The listing below is the input. Say how many of its lines contain "will", giving the number alone.

[Source data Boundary: Start]

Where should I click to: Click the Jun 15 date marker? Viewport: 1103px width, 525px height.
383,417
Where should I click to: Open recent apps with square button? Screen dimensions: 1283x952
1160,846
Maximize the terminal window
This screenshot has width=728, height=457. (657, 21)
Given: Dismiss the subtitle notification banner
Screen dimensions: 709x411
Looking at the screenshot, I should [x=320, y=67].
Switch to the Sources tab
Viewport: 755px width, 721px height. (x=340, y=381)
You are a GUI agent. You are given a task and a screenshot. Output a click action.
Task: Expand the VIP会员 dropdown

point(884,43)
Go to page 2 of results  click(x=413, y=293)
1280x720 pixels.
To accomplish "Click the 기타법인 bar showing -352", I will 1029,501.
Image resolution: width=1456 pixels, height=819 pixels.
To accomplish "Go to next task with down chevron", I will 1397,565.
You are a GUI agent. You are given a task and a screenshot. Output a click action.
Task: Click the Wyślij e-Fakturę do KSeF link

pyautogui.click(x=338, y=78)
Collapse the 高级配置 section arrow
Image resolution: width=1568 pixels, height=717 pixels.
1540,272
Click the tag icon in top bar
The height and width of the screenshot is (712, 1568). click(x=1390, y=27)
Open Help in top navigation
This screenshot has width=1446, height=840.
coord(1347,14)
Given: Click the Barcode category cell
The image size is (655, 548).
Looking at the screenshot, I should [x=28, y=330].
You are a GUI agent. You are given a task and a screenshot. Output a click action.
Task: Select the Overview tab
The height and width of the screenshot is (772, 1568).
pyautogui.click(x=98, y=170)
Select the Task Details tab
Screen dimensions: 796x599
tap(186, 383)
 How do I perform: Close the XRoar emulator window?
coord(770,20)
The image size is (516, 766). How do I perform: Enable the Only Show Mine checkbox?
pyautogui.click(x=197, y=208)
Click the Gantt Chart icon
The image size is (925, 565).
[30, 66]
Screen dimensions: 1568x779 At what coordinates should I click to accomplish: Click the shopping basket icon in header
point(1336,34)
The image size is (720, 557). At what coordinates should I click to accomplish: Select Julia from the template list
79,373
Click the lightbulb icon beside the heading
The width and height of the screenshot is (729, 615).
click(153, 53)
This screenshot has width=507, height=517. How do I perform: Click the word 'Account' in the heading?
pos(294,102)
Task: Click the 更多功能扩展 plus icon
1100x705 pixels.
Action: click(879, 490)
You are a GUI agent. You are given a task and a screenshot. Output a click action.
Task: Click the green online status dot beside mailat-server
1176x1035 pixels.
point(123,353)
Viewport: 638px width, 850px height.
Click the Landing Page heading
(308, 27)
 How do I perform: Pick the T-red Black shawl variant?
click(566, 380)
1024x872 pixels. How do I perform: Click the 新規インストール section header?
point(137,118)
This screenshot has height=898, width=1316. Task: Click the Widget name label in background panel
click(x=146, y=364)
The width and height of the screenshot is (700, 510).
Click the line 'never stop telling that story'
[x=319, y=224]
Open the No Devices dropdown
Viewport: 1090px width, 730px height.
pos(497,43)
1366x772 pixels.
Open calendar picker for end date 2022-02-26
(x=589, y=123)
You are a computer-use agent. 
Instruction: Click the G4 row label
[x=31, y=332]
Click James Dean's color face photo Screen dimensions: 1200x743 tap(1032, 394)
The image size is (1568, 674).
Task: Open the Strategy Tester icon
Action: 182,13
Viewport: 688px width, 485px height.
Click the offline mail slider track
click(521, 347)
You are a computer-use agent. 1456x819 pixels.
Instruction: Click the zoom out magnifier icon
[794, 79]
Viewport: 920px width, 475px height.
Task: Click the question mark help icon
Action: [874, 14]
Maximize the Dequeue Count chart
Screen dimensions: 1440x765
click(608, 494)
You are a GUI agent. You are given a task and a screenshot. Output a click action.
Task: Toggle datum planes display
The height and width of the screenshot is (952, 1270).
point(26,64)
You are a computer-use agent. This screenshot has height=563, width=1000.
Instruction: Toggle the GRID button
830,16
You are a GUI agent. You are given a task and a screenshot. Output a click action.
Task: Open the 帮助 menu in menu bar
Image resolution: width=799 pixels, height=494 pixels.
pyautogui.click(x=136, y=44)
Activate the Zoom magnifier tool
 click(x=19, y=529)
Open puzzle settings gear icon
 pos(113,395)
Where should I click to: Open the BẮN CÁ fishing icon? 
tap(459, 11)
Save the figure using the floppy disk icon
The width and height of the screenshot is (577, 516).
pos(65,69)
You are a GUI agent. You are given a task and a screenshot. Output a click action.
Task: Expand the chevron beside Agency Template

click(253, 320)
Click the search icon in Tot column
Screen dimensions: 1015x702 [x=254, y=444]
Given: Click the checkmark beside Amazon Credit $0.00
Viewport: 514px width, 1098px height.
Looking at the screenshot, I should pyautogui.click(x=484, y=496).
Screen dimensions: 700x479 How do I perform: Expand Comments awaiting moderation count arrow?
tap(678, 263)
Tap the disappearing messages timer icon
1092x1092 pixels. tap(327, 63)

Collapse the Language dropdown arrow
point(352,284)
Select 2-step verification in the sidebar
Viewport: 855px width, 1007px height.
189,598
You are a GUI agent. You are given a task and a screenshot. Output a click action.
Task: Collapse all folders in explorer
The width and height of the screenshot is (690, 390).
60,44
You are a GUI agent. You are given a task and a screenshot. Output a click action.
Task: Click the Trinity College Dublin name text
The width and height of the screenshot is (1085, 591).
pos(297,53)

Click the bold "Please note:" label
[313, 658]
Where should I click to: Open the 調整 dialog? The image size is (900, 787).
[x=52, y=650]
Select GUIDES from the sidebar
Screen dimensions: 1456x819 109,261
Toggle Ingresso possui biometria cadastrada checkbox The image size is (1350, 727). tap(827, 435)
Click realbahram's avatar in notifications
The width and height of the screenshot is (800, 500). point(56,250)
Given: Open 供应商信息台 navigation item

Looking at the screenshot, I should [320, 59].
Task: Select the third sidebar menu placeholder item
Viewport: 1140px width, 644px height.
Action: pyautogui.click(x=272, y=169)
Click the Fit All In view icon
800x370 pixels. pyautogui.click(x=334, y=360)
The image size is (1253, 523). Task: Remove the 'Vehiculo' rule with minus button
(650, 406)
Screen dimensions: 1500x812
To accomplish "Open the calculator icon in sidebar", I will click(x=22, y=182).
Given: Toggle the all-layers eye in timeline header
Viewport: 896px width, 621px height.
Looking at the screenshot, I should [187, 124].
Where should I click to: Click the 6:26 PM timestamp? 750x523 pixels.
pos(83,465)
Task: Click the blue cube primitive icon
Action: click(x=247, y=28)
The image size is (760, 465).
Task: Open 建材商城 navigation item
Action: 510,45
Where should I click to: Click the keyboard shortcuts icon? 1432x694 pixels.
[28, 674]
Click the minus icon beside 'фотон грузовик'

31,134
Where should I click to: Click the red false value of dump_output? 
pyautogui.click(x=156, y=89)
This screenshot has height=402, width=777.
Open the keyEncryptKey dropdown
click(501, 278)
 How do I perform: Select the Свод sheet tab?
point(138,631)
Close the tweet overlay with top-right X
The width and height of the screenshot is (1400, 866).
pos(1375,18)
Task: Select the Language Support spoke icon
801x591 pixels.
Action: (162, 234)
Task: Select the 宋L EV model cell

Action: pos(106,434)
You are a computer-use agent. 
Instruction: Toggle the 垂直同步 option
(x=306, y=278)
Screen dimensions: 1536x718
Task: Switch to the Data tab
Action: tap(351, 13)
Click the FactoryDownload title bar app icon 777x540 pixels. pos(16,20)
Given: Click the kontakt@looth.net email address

[Source data Boundary: End]

* [Your solution]
3